Pour conjurer le sort de ses futurs résultats, Issa embarque Tibi chez son marabout. De son côté, il veut défier la Providence et obtenir le sésame pour intégrer un BTS stylisme au centre-ville de Dakar. Issa, sa passion, c'est la mode. De plus, il est persuadé que son marabout peut résoudre le problème de cheveux de Tibi : depuis longtemps, ils refusent de pousser.
"Au bout d'un mois de traitement, la tête de Tibilé ressemblait toujours au stade de foot d'en face après une inondation. Une terre granuleuse et des grandes flaques d'eau où se reflètent le ciel." (page 9)
Neurone (de son vrai nom Rigobert Coly) brille par ses résultats scolaires, mais au sein de sa famille, il ne peut pas rivaliser avec l'ego écrasant d'un père puissant qui a pignon sur rue dans le domaine de l'automobile, car ici, "les garagistes du pays sont des chirurgiens qualifiés. Transplantation de moteur, greffe de carburateur et changement complet de carrosserie." (page 11) Comme les rails d'un chemin de fer, l'avenir de Neurone est tout tracé : obtenir brillamment son examen avec mention TB, avoir son visa étudiant pour la France grâce aux connaissances de son père auprès de Monsieur le Consul de France, faire des études là-bas et revenir aussitôt au pays pour développer de nouvelles branches prometteuses dans la grosse entreprise familiale implantée dans le nouveau Diamniadio. Et rester ainsi dans la course de la concurrence.
"Mais Neurone, çà lui gratte la peau d'obtenir un visa par un simple coup de téléphone alors que d'autres se tapent des réunions d'information à Campus France, ou soudoient parfois l'administration française pour obtenir simplement un rendez-vous. Tout s'achète dans ce pays, surtout quand on est pauvre". (page 25)
Pourtant, Neurone n'est pas comme son père et son frère, Paulin. Il a conscience que beaucoup de choses ne tournent pas rond dans ce bas-monde. Il fait partie de la jeunesse sénégalaise dorée, celle qui a accès à tout et qui ne se refusent rien, mais plus il prend de l'âge, et moins sa conscience le laisse tranquille : " Neurone n'arrête pas de dénoncer la corruption étatique, le manque d'exemplarité des ministres, le néocolonialisme français, et aujourd'hui le voilà pris dans les rouages du clientélisme. La révolte d'un fils de riche fera toujours sourire." (page 26)

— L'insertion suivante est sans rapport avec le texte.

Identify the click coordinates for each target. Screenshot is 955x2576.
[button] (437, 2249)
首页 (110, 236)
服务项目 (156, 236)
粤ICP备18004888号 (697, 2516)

Depuis toujours, Neurone est secrètement amoureux de Tibi. Pourtant, il sait que jamais la famille de celle qu'il aime n'acceptera une union car "un Diola ne se marie pas avec une Soninkée. (...) La communauté soninkée est une armoire bien rangée: les nobles avec les nobles, les forgerons avec les forgerons, les esclaves avec les esclaves, les marabouts et les griots entre eux." (page 79) Mais le cœur a ses raisons que la raison ignore.
Hadrien Bels ne fait pas dans le politiquement correct. Son second roman, Tibi la Blanche, est un concentré de vérités parfois assassines que tout le monde n'est pas forcément prêt à entendre. Mais le Marseillais signe ici un roman contemporain très graphique dans lequel il dépeint avec une finesse extrême les banlieues de Dakar, sa jeunesse, ses espoirs et ses rêves, ses us et ses coutumes. On pourrait presque penser que c'est un enfant du pays. Son écriture est profondément humaine, les figures de style sont drôles et piquantes, assaisonnées à la sauce kani : "Chez les Kanté, les pas de porte sont des parkings à claquettes que tu peux emprunter comme des voitures de location" (page 36) ou encore "Les deux pays forment un couple qui se tourne le dos dans le lit conjugal. Et pour un Sénégalais, la France, c'est la femme auprès de laquelle tu vas te plaindre de tes maux de dos, alors que tu réserves tes prouesses de lit à ta maîtresse." (page 43)
Bref, vous l'aurez compris, Tibi la Blanche est à lire ! Un dernier mot sur le côté "mystique", omniprésent dans le roman, et qui ajoute une dimension très intéressante au livre. Je ne vous en dis pas plus. A vous de le découvrir.
246 pages / sorti en août 2022 aux Editions Iconoclaste
Le roman est disponible à Dakar dans les librairies Aux 4 Vents.